Wesentliche Unterschiede zwischen Drehen und Bohren
- Beim Bohren ist mehr als eine Schneide im Eingriff.
- Die Schnittgeschwindigkeit an der Bohrerschneide variiert von 0 bis zur nominalen Schnittgeschwindigkeit, das heißt, es gibt extrem schlechte Schnittbedingungen bei niedrigen Schnittgeschwindigkeiten und trotzdem großen Vorschüben im Zentrum des Spiralbohrers.
- Bohrer haben eine stark veränderliche Schneidengeometrie (Span-, Frei-,Keil-, Neigungswinkel) entlang der Schneidkante.
- Die Querschneide hat je nach Ausspitzung einen wesentlichen Einfluss auf die Axialkraft des Bohrers.

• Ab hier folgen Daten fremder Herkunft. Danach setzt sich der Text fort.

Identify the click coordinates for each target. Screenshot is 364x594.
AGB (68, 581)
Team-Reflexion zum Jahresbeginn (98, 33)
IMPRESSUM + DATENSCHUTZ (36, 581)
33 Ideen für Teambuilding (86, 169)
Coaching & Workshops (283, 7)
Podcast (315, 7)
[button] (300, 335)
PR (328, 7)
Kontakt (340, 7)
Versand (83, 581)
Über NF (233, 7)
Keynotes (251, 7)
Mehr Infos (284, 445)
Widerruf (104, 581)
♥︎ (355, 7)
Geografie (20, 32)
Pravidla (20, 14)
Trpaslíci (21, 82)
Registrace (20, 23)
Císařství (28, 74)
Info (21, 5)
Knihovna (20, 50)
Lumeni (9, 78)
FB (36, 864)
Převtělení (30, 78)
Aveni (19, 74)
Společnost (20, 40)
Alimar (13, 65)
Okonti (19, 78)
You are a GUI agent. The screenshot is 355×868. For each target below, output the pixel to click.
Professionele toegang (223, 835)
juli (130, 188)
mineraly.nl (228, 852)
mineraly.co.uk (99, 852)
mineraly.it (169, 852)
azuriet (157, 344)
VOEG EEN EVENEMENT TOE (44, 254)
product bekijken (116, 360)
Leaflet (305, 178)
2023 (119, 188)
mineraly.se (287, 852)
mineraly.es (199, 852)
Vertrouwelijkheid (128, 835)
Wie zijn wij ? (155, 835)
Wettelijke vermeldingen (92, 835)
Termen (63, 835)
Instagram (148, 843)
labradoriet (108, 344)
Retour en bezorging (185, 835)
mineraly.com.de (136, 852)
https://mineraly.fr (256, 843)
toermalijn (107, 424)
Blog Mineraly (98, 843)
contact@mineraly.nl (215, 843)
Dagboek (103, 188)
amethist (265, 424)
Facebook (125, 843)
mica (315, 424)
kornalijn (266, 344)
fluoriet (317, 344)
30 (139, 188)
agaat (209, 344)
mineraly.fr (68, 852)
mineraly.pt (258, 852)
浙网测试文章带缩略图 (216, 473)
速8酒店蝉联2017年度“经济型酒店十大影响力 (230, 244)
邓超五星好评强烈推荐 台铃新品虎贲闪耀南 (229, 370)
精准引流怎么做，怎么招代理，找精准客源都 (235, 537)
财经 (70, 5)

- Durch das geschlossene Volumen von Bohrungen ist die Spanausbringung aus der Bohrung stark behindert, Ausspanzyklen oder kontrollierte Kühlschmiermittelzirkulation kann die Situation etwas verbessern.
All diese Herausforderungen sowie die schwierige Messsituation bei der experimentellen Untersuchung der Zerspanung mit Spiralbohrern können besser verstanden und untersucht werden, wenn es gelingt, den Bohrprozess anhand von Daten zu simulieren, die beim Drehen ermittelt wurden.